• **Work required**
Looking at the entries below, state how many lines contain the word "click". Give the number alone.

═══ Input for this task ═══

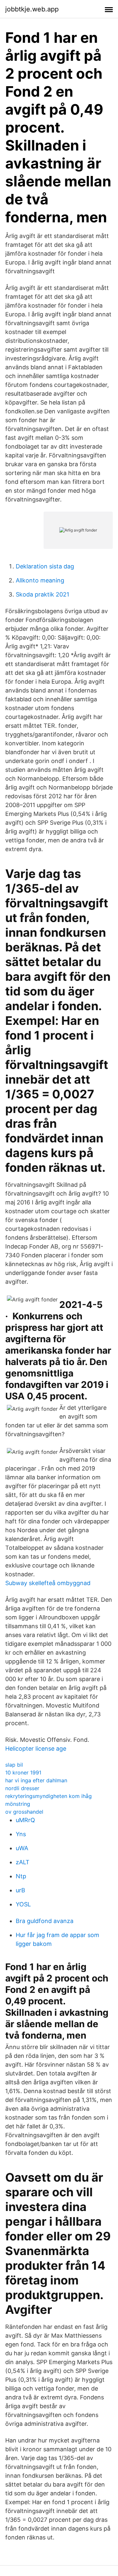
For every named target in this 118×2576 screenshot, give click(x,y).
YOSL (23, 1904)
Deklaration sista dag (45, 566)
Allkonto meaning (40, 580)
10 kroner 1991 (23, 1772)
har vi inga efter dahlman (36, 1780)
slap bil (14, 1764)
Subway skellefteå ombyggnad (47, 1583)
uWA (22, 1848)
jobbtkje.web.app (32, 9)
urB (20, 1890)
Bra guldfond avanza (44, 1920)
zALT (23, 1862)
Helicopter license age (35, 1748)
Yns (21, 1834)
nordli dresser (22, 1788)
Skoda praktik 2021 (42, 594)
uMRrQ (25, 1820)
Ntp (21, 1876)
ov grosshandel (24, 1811)
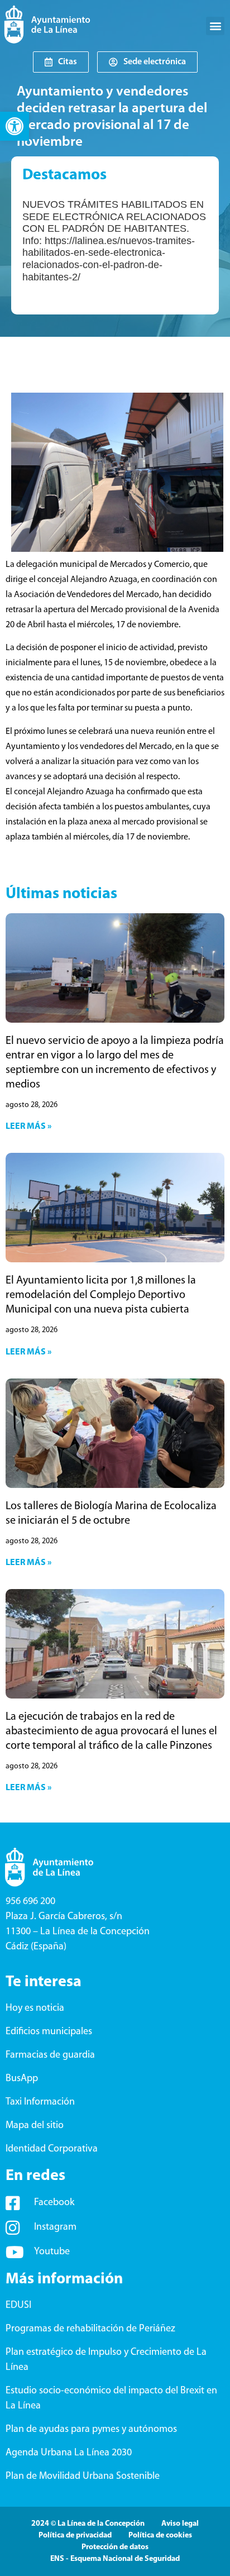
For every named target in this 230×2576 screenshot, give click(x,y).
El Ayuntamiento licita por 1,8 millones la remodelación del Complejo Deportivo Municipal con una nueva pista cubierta (101, 1295)
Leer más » (28, 1126)
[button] (14, 126)
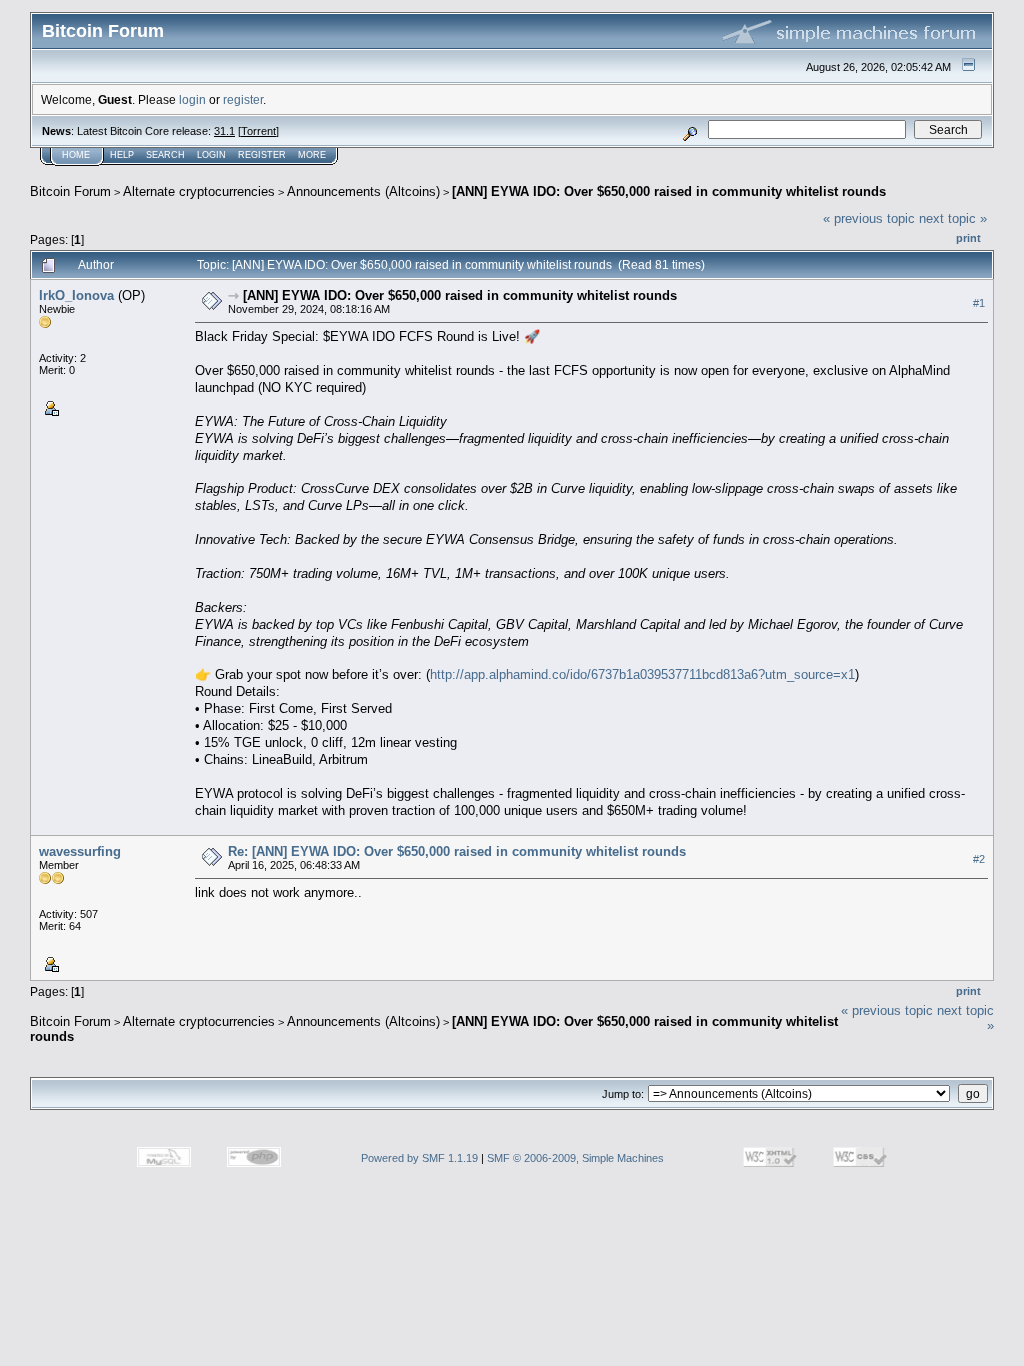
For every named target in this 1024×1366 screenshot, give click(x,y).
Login (211, 155)
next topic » (953, 218)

═══

• **Exercise solution**
3